The 38-year-old admitted he had not been at his best and had tried too hard, but where certain onlookers were taking his obvious disgruntlement as a sign that he was about to bring his brilliant career to a close, and with speculation mounting that an announcement to that effect might be imminent, Anderson grabbed that idea where it hurts and booted it way into touch.
First, a couple of days before the action restarted at the Ageas Bowl, while conceding he had left Manchester “frustrated and emotional” and that, unusually, he had allowed a dropped catch off his bowling get to him, he stressed he had no intention of retiring, insisting “it was only one bad game”.
Then he backed up those words with another probing, intelligent and penetrative display of the art and craft and skill of new ball bowling with which he has rolled over all previous England records to within touching distance of 600 Test wickets and enabled him to play 155 Test matches, demonstrating once again that when Anderson is at his best he is the best…and absolutely indispensible.

**Your instructions:** Decide whether each statement below agrees with the cricket passage above, answering yes or no and quoting the deciding words from the passage. 1. Anderson said he intended to retire. 2. Anderson left Manchester feeling frustrated and emotional. 3. Anderson has played 155 Test matches.

[Collected data]

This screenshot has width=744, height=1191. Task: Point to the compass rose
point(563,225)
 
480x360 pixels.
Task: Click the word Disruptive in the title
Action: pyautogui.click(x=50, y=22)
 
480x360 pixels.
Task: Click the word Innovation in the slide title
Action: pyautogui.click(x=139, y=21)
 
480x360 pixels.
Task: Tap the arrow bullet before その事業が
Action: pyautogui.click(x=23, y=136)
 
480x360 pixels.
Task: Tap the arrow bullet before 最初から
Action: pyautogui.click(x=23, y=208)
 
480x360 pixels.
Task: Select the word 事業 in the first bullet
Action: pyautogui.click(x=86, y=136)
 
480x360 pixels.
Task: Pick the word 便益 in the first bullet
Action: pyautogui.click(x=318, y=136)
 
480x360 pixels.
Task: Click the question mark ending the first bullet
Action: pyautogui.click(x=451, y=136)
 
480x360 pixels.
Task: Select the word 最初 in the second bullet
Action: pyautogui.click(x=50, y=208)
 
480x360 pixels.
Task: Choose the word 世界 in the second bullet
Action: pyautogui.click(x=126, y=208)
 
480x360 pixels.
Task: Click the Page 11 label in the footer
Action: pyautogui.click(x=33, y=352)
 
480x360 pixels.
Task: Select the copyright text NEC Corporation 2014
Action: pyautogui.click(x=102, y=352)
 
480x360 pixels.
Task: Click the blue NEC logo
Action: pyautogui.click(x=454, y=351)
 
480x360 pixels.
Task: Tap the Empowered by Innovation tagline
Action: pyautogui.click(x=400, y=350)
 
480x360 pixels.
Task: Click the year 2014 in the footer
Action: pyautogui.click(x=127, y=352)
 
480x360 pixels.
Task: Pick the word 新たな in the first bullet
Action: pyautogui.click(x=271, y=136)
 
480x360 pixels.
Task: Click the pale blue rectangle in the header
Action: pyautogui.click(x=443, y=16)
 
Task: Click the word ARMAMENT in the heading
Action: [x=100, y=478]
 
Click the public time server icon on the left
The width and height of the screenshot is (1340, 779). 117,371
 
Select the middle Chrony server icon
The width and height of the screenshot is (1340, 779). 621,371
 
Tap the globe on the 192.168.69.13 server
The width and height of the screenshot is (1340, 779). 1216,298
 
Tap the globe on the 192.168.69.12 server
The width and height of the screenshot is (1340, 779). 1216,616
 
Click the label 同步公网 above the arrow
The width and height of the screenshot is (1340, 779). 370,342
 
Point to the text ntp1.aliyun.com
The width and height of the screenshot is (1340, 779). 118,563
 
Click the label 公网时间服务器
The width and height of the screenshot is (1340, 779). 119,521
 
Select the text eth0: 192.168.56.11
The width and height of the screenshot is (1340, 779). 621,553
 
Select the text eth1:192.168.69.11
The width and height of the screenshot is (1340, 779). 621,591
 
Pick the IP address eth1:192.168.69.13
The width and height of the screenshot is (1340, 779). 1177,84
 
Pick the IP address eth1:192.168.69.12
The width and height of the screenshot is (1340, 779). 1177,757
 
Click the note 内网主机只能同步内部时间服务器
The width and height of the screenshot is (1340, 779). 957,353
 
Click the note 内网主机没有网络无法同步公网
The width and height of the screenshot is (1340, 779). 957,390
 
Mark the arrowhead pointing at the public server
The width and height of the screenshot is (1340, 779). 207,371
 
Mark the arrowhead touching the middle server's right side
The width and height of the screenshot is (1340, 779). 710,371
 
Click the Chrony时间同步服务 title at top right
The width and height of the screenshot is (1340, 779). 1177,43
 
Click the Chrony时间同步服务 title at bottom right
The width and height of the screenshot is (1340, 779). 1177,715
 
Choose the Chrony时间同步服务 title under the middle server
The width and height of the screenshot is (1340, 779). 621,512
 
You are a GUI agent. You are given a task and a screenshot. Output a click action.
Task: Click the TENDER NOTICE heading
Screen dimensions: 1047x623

**Full response:**
1. No: "he stressed he had no intention of retiring"
2. Yes: "he had left Manchester “frustrated and emotional”"
3. Yes: "enabled him to play 155 Test matches"